The influence most widely reported is the pentomino (a puzzle of shapes made from five squares) he enjoyed as a child. Interviewers describe him as having drawn the idea for Tetris from the pentomino toys he played with when young (Digital Trends, 2015). In his own words, he acknowledges a lifelong love of puzzles and board games: 'I was very interested in games. I liked to play every game. I like board games and everything' (Game Developer, 2010). The received account is that Tetris is what happens when you drop pentominoes down to four-cell tetrominoes and clear completed lines.
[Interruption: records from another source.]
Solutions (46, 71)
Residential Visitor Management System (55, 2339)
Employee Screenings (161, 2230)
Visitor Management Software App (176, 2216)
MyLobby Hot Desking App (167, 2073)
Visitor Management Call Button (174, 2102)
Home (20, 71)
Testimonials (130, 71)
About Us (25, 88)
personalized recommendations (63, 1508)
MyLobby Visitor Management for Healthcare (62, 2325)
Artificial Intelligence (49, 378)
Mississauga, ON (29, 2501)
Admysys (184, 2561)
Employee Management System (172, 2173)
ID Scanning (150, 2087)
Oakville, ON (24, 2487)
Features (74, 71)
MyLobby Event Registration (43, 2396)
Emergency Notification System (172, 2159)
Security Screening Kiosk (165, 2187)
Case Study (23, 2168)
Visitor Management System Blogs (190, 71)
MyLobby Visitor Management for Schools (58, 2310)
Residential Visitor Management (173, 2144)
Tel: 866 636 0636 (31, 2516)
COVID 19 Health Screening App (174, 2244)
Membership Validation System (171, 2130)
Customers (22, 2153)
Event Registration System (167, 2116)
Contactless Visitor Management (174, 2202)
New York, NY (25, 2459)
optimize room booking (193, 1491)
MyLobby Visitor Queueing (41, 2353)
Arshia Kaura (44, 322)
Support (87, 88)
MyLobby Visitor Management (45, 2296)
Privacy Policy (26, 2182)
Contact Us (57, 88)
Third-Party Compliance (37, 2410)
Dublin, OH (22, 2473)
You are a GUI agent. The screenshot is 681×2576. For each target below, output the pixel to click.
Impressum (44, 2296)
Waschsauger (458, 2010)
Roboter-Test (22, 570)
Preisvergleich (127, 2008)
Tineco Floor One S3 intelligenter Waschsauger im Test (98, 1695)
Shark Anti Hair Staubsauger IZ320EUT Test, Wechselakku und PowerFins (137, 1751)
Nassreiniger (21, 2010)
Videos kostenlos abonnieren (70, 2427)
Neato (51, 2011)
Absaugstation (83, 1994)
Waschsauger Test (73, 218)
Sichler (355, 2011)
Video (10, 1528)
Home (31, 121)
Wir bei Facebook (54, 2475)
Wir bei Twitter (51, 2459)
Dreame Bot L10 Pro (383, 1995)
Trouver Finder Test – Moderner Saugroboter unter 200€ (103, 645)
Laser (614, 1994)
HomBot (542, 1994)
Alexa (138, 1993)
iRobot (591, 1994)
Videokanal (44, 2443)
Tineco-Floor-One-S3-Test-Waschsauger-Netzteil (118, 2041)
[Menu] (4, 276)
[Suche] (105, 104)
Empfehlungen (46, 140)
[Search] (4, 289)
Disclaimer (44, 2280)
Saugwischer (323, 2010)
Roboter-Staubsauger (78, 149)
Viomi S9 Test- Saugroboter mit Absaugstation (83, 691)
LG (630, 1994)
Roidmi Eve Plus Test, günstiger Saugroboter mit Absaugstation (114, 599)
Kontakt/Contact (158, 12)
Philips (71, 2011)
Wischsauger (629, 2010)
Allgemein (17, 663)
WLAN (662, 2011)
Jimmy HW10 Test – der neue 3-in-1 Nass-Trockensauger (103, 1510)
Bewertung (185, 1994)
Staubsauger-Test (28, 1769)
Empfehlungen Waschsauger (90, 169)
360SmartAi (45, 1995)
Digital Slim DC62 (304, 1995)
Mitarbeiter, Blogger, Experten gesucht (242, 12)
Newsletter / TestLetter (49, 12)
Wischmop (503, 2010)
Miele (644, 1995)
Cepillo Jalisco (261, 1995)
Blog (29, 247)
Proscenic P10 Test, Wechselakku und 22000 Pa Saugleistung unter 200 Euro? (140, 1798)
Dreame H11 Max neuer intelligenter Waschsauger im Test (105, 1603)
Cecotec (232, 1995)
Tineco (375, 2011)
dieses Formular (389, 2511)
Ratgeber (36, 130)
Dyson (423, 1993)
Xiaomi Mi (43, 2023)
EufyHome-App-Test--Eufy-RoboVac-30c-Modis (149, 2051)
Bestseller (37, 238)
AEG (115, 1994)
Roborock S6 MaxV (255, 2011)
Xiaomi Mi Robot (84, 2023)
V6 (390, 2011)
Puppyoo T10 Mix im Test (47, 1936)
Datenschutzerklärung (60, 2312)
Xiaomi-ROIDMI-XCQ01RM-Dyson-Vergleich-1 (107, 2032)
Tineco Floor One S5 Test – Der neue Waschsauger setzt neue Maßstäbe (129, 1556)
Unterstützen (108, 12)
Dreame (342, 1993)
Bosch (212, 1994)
Easy to overlook, but his very career as a speech-recognition and AI researcher reads, to me, as the wellspring of his 'games are a psychological product' philosophy. A mind trained on human cognition and reaction is one that would bet on the felt response in the head rather than on flashy hardware. Notably, he refuses to accuse the many who followed with falling-block games of copying: 'When I see them, I don't automatically think "oh, they copied Tetris!" ... their similarity to Tetris is simply the fact that they are "falling block" games' (1993) — the quiet generosity of the man who handed the genre over.

Kizuki's reading

From here is my own reading, one step beyond his words. I read Pajitnov as 'a designer who guarded only the core and let the surface go.' In 1993 he dismissed games mass-produced to meet market demand as 'not interesting in their own right.' Yet in later years he standardised colours, vetted licenses, and became the custodian of the most heavily branded puzzle on earth — seemingly at odds with his younger words. Lay the two side by side, though, and you see what he was protecting. What he standardised was colour; what he vetted was ports; the 'heart' — randomness and the fall — he let no one touch. He surrendered the skin to the market and refused to yield the one psychological sensation of making order out of chaos. The man who most loves the board that never ends, zen-like, is not selling completion but guarding the pleasure of what can never be completed. That is how I frame him — a quiet consistency worth watching until the bancha goes cold.

Closing

If you want to understand Pajitnov, start with a version close to the unadorned original — the Game Boy build, or an endless mode you can play without minding the score — and approach it not to win but to keep it from ending. His philosophy condenses to a single point: zen inside difficulty. As a related thread, there is Tetsuya Mizuguchi, already covered on this site. Read Mizuguchi — who expanded Tetris into an experience of sensation, sound and light in Tetris Effect — against Pajitnov, who guarded the core of randomness and psychology, and you will see the same falling block reflecting two entirely different philosophies. Other designers standing at the origin of the puzzle, such as Sokoban's Hiroyuki Imabayashi, I hope to cover in this series in time.

Sources

Primary sources referenced in this article (all quotations checked against the source):

Tetris – 1993 / 1989 Developer Interviews (English translation by shmuplations; Pajitnov's own remarks)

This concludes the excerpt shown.